▸ **EXERCISE DETAILS**: Below are some records; output all of them exactly.
== Segment start ==
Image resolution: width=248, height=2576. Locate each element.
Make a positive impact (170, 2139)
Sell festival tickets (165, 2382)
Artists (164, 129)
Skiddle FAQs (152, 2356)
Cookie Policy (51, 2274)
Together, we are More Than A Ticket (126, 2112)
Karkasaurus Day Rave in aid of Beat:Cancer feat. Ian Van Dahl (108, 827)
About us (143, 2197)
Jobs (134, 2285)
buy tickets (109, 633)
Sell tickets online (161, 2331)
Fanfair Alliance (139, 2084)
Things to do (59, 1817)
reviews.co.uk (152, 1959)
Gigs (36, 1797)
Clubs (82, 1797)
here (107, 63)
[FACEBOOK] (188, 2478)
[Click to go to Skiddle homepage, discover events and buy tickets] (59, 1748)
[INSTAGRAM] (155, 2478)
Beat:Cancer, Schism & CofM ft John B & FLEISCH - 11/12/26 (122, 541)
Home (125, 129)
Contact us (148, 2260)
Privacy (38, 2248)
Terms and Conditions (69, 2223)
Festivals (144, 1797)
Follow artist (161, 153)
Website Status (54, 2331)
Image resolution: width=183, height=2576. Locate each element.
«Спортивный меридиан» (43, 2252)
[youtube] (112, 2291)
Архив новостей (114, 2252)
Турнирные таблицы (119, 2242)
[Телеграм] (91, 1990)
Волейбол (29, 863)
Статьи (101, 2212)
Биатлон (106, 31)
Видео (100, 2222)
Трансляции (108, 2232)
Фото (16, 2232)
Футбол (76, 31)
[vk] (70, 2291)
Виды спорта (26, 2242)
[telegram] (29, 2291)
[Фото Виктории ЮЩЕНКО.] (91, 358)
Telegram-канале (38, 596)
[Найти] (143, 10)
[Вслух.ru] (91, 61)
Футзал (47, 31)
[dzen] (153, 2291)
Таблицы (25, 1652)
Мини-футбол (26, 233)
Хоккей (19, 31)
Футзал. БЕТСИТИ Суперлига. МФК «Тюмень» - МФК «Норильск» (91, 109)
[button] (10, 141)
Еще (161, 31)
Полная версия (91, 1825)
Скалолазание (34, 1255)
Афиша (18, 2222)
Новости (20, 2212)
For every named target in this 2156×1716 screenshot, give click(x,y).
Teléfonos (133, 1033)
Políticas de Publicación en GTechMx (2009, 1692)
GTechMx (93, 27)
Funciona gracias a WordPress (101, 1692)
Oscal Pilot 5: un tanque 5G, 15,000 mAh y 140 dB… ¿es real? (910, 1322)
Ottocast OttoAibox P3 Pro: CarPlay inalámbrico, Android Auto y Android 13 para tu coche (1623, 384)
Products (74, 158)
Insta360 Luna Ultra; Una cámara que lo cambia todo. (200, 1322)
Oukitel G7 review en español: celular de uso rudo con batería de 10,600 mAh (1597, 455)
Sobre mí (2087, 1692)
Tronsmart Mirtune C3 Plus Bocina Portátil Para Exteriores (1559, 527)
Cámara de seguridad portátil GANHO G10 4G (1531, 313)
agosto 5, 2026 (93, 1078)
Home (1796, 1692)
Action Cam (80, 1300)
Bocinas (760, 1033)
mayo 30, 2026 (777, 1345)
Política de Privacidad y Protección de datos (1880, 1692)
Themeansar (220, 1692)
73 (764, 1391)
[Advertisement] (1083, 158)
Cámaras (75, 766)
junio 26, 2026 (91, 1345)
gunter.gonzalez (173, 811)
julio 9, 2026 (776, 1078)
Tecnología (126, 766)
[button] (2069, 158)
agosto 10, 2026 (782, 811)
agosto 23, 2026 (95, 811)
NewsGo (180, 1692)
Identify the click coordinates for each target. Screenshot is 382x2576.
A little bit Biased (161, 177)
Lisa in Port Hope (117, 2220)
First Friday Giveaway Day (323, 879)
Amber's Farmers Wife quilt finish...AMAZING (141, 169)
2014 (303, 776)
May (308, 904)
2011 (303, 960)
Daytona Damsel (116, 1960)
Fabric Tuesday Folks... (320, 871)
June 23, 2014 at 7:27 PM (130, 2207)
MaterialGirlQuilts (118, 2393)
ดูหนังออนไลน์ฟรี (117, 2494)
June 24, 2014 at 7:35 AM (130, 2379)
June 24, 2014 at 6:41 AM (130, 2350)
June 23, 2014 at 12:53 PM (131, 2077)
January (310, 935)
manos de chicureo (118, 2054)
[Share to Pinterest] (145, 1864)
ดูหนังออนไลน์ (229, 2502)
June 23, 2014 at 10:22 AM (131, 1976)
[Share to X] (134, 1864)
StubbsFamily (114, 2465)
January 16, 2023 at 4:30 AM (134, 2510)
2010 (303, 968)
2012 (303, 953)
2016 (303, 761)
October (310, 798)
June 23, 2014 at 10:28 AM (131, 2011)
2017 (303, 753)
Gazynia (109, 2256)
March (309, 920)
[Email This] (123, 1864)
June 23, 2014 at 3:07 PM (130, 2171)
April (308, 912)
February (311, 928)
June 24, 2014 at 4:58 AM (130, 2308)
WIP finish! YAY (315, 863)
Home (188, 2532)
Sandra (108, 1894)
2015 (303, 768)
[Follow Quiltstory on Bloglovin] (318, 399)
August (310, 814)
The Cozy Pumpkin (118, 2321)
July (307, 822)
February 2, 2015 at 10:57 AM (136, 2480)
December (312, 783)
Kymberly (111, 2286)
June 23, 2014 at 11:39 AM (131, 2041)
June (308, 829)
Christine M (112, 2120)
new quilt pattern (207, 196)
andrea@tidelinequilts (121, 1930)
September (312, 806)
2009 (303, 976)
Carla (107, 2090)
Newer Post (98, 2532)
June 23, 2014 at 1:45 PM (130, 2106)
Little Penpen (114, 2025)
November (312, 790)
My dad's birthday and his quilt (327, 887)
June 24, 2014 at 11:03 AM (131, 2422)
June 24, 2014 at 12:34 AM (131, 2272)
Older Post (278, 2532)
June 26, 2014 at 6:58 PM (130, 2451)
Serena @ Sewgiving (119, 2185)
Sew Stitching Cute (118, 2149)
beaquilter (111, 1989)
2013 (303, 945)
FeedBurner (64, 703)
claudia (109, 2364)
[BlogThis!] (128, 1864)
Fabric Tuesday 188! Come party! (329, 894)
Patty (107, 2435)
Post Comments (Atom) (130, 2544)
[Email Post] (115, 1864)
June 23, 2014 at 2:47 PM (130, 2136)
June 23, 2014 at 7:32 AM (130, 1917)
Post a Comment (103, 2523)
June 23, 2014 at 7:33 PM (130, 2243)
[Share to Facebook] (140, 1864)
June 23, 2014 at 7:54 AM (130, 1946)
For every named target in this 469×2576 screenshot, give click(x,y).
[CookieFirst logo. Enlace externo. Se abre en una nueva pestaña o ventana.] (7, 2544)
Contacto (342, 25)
== Segment end ==
▸ **ANSWER FOR THIS EXERCISE**:
Image resolution: width=248, height=2576. Locate each element.
Make a positive impact (170, 2139)
Sell festival tickets (165, 2382)
Artists (164, 129)
Skiddle FAQs (152, 2356)
Cookie Policy (51, 2274)
Together, we are More Than A Ticket (126, 2112)
Karkasaurus Day Rave in aid of Beat:Cancer feat. Ian Van Dahl (108, 827)
About us (143, 2197)
Jobs (134, 2285)
buy tickets (109, 633)
Sell tickets online (161, 2331)
Fanfair Alliance (139, 2084)
Things to do (59, 1817)
reviews.co.uk (152, 1959)
Gigs (36, 1797)
Clubs (82, 1797)
here (107, 63)
[FACEBOOK] (188, 2478)
[Click to go to Skiddle homepage, discover events and buy tickets] (59, 1748)
[INSTAGRAM] (155, 2478)
Beat:Cancer, Schism & CofM ft John B & FLEISCH - 11/12/26 (122, 541)
Home (125, 129)
Contact us (148, 2260)
Privacy (38, 2248)
Terms and Conditions (69, 2223)
Festivals (144, 1797)
Follow artist (161, 153)
Website Status (54, 2331)
Image resolution: width=183, height=2576. Locate each element.
«Спортивный меридиан» (43, 2252)
[youtube] (112, 2291)
Архив новостей (114, 2252)
Турнирные таблицы (119, 2242)
[Телеграм] (91, 1990)
Волейбол (29, 863)
Статьи (101, 2212)
Биатлон (106, 31)
Видео (100, 2222)
Трансляции (108, 2232)
Фото (16, 2232)
Футбол (76, 31)
[vk] (70, 2291)
Виды спорта (26, 2242)
[telegram] (29, 2291)
[Фото Виктории ЮЩЕНКО.] (91, 358)
Telegram-канале (38, 596)
[Найти] (143, 10)
[Вслух.ru] (91, 61)
Футзал (47, 31)
[dzen] (153, 2291)
Таблицы (25, 1652)
Мини-футбол (26, 233)
Хоккей (19, 31)
Футзал. БЕТСИТИ Суперлига. МФК «Тюмень» - МФК «Норильск» (91, 109)
[button] (10, 141)
Еще (161, 31)
Полная версия (91, 1825)
Скалолазание (34, 1255)
Афиша (18, 2222)
Новости (20, 2212)
For every named target in this 2156×1716 screenshot, give click(x,y).
Teléfonos (133, 1033)
Políticas de Publicación en GTechMx (2009, 1692)
GTechMx (93, 27)
Funciona gracias a WordPress (101, 1692)
Oscal Pilot 5: un tanque 5G, 15,000 mAh y 140 dB… ¿es real? (910, 1322)
Ottocast OttoAibox P3 Pro: CarPlay inalámbrico, Android Auto y Android 13 para tu coche (1623, 384)
Products (74, 158)
Insta360 Luna Ultra; Una cámara que lo cambia todo. (200, 1322)
Oukitel G7 review en español: celular de uso rudo con batería de 10,600 mAh (1597, 455)
Sobre mí (2087, 1692)
Tronsmart Mirtune C3 Plus Bocina Portátil Para Exteriores (1559, 527)
Cámara de seguridad portátil GANHO G10 4G (1531, 313)
agosto 5, 2026 (93, 1078)
Home (1796, 1692)
Action Cam (80, 1300)
Bocinas (760, 1033)
mayo 30, 2026 (777, 1345)
Política de Privacidad y Protección de datos (1880, 1692)
Themeansar (220, 1692)
73 (764, 1391)
[Advertisement] (1083, 158)
Cámaras (75, 766)
junio 26, 2026 (91, 1345)
gunter.gonzalez (173, 811)
julio 9, 2026 (776, 1078)
Tecnología (126, 766)
[button] (2069, 158)
agosto 10, 2026 (782, 811)
agosto 23, 2026 (95, 811)
NewsGo (180, 1692)
Identify the click coordinates for each target. Screenshot is 382x2576.
A little bit Biased (161, 177)
Lisa in Port Hope (117, 2220)
First Friday Giveaway Day (323, 879)
Amber's Farmers Wife quilt finish...AMAZING (141, 169)
2014 (303, 776)
May (308, 904)
2011 (303, 960)
Daytona Damsel (116, 1960)
Fabric Tuesday Folks... (320, 871)
June 23, 2014 at 7:27 PM (130, 2207)
MaterialGirlQuilts (118, 2393)
ดูหนังออนไลน์ฟรี (117, 2494)
June 24, 2014 at 7:35 AM (130, 2379)
June 24, 2014 at 6:41 AM (130, 2350)
June 23, 2014 at 12:53 PM (131, 2077)
January (310, 935)
manos de chicureo (118, 2054)
[Share to Pinterest] (145, 1864)
ดูหนังออนไลน์ (229, 2502)
June 23, 2014 at 10:22 AM (131, 1976)
[Share to X] (134, 1864)
StubbsFamily (114, 2465)
January 16, 2023 at 4:30 AM (134, 2510)
2010 (303, 968)
2012 (303, 953)
2016 (303, 761)
October (310, 798)
June 23, 2014 at 10:28 AM (131, 2011)
2017 (303, 753)
Gazynia (109, 2256)
March (309, 920)
[Email This] (123, 1864)
June 23, 2014 at 3:07 PM (130, 2171)
April (308, 912)
February (311, 928)
June 24, 2014 at 4:58 AM (130, 2308)
WIP finish! YAY (315, 863)
Home (188, 2532)
Sandra (108, 1894)
2015 (303, 768)
[Follow Quiltstory on Bloglovin] (318, 399)
August (310, 814)
The Cozy Pumpkin (118, 2321)
July (307, 822)
February 2, 2015 at 10:57 AM (136, 2480)
December (312, 783)
Kymberly (111, 2286)
June 23, 2014 at 11:39 AM (131, 2041)
June (308, 829)
Christine M (112, 2120)
new quilt pattern (207, 196)
andrea@tidelinequilts (121, 1930)
September (312, 806)
2009 (303, 976)
Carla (107, 2090)
Newer Post (98, 2532)
June 23, 2014 at 1:45 PM (130, 2106)
Little Penpen (114, 2025)
November (312, 790)
My dad's birthday and his quilt (327, 887)
June 24, 2014 at 11:03 AM (131, 2422)
June 24, 2014 at 12:34 AM (131, 2272)
Older Post (278, 2532)
June 26, 2014 at 6:58 PM (130, 2451)
Serena @ Sewgiving (119, 2185)
Sew Stitching Cute (118, 2149)
beaquilter (111, 1989)
2013 (303, 945)
FeedBurner (64, 703)
claudia (109, 2364)
[BlogThis!] (128, 1864)
Fabric Tuesday 188! Come party! (329, 894)
Patty (107, 2435)
Post Comments (Atom) (130, 2544)
[Email Post] (115, 1864)
June 23, 2014 at 2:47 PM (130, 2136)
June 23, 2014 at 7:32 AM (130, 1917)
Post a Comment (103, 2523)
June 23, 2014 at 7:33 PM (130, 2243)
[Share to Facebook] (140, 1864)
June 23, 2014 at 7:54 AM (130, 1946)
For every named target in this 469×2576 screenshot, give click(x,y).
[CookieFirst logo. Enlace externo. Se abre en una nueva pestaña o ventana.] (7, 2544)
Contacto (342, 25)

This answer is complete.